The Hard Truth - Sabah’s Revenue Is Not Even Properly Captured
The most revealing part of Datuk Petrus’ analysis lies in his treatment of corporate taxation. A significant portion of revenue generated in Sabah is not recorded as such.
Many companies operating in the State report and pay taxes through offices located outside the State.
The consequence is straightforward. If the data is not extracted and corrected, Sabah’s contribution is understated from the outset.
Where businesses operate through separately incorporated Sabah entities, the position is relatively clear. Where they operate through divisions or integrated structures across multiple states, the exercise becomes more demanding.
It requires access to divisional accounts, the restatement of profits, and the application of transfer pricing principles to ensure that income is allocated on an arm’s-length basis.
This is not an abstract difficulty. It is routine in tax practice. What has been missing is not the method, but the will to carry it through.
For decades, the argument has persisted in the absence of the underlying work needed to resolve it.
A Practical Solution Was Always Available
One of the strengths of Datuk Petrus Gimbad’s work is that it does not stop at identifying the problem.

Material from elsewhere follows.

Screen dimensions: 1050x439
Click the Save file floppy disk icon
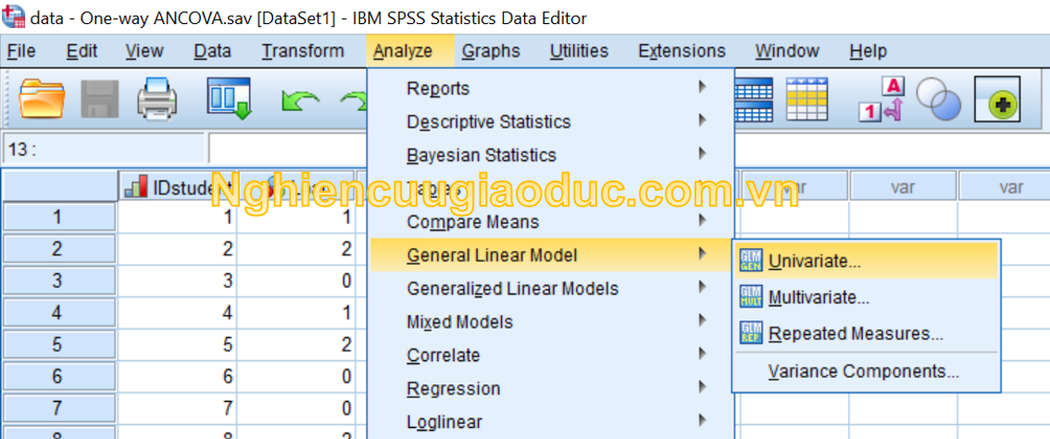click(99, 99)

It sets out a practical way forward.
The proposed two-stage approach is both simple and workable.
The first stage is a progress claim based on reported government revenue, which should already be available and largely undisputed. The second stage is a final claim that incorporates adjustments to properly attribute business income, including the computation of notional tax where necessary.
This approach removes the main excuse that has delayed the claim for years—the insistence on a perfect figure before any payment can be made.

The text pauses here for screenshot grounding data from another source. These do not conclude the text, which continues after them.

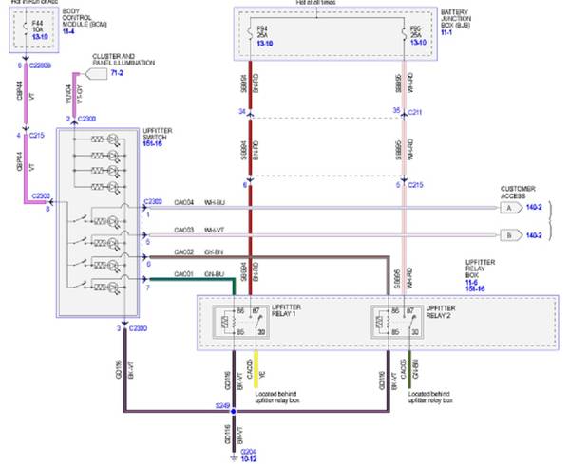569x464 pixels.
Task: Select the F44 10A fuse symbol
Action: pyautogui.click(x=27, y=28)
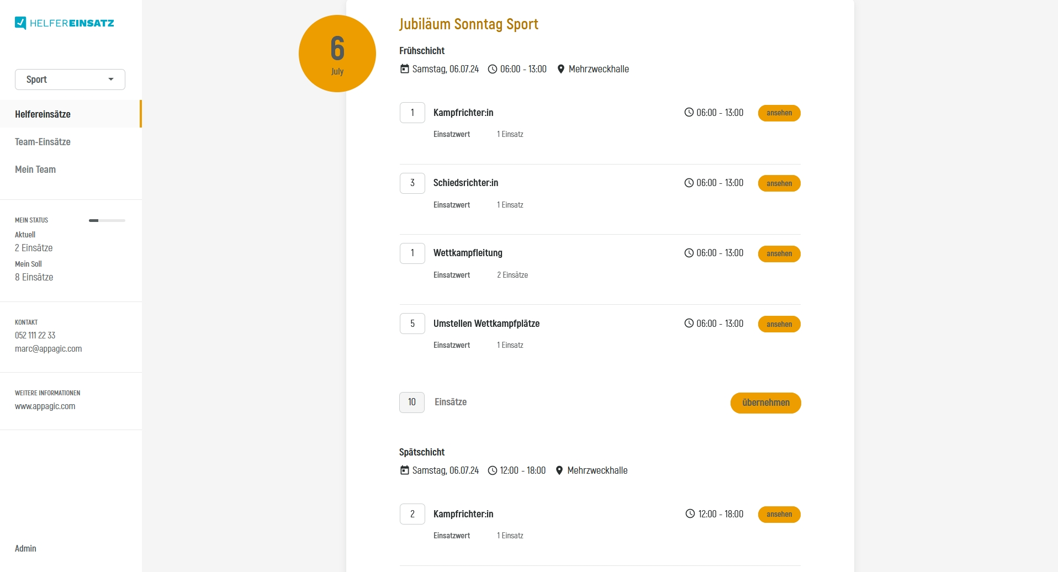The image size is (1058, 572).
Task: Click the marc@appagic.com contact email
Action: pos(49,349)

It allows Sabah to move immediately on what is already known, while completing the more technical work in parallel.
The fact that this has not been implemented is telling. The obstacle has not been feasibility. It has been execution.
Interim Payments Without a Basis Mean Very Little
The RM300 million payment reported in 2023 is a case in point. Described as an interim payment, it raises a simple question - interim against what?
Without a properly established baseline, any figure—whether RM300 million or RM3 billion—has no clear constitutional anchor. It becomes a matter of discretion rather than obligation.
Petrus also points to a deeper concern, which has received far less attention than it deserves.
Matters of this nature should be grounded in proper deliberation within the State before engagement at the federal level.
Without that foundation, the claim lacks the institutional weight needed to sustain it, and public confidence is inevitably weakened.
The “No Money” Argument Misses the Point
The suggestion that the Federal Government may not have the financial capacity to meet the obligation has been repeated often enough to sound persuasive. It is also beside the point.
The constitutional sequence is clear. The amount must first be established.
Only then can discussions take place as to how it is to be paid.
To collapse those steps into one is to avoid the real issue. You do not negotiate the existence of a debt by first asking whether the debtor is comfortable paying it.
What This Really Comes Down To
Petrus Gimbad’s work strips this issue of its last convenient excuse. The law is clear. The formula is clear. The methodology exists. The data, while complex, is not beyond reach.
For more than 50 years, this was not a failure of understanding. It was a failure of execution—by those who resisted it, and by those who did not pursue it with the discipline it required.
Until that changes, the 40% will remain a claim spoken about, rather than a right enforced.
And when it is finally is enforced, the real question will not be why it took so long, but why it was ever allowed to.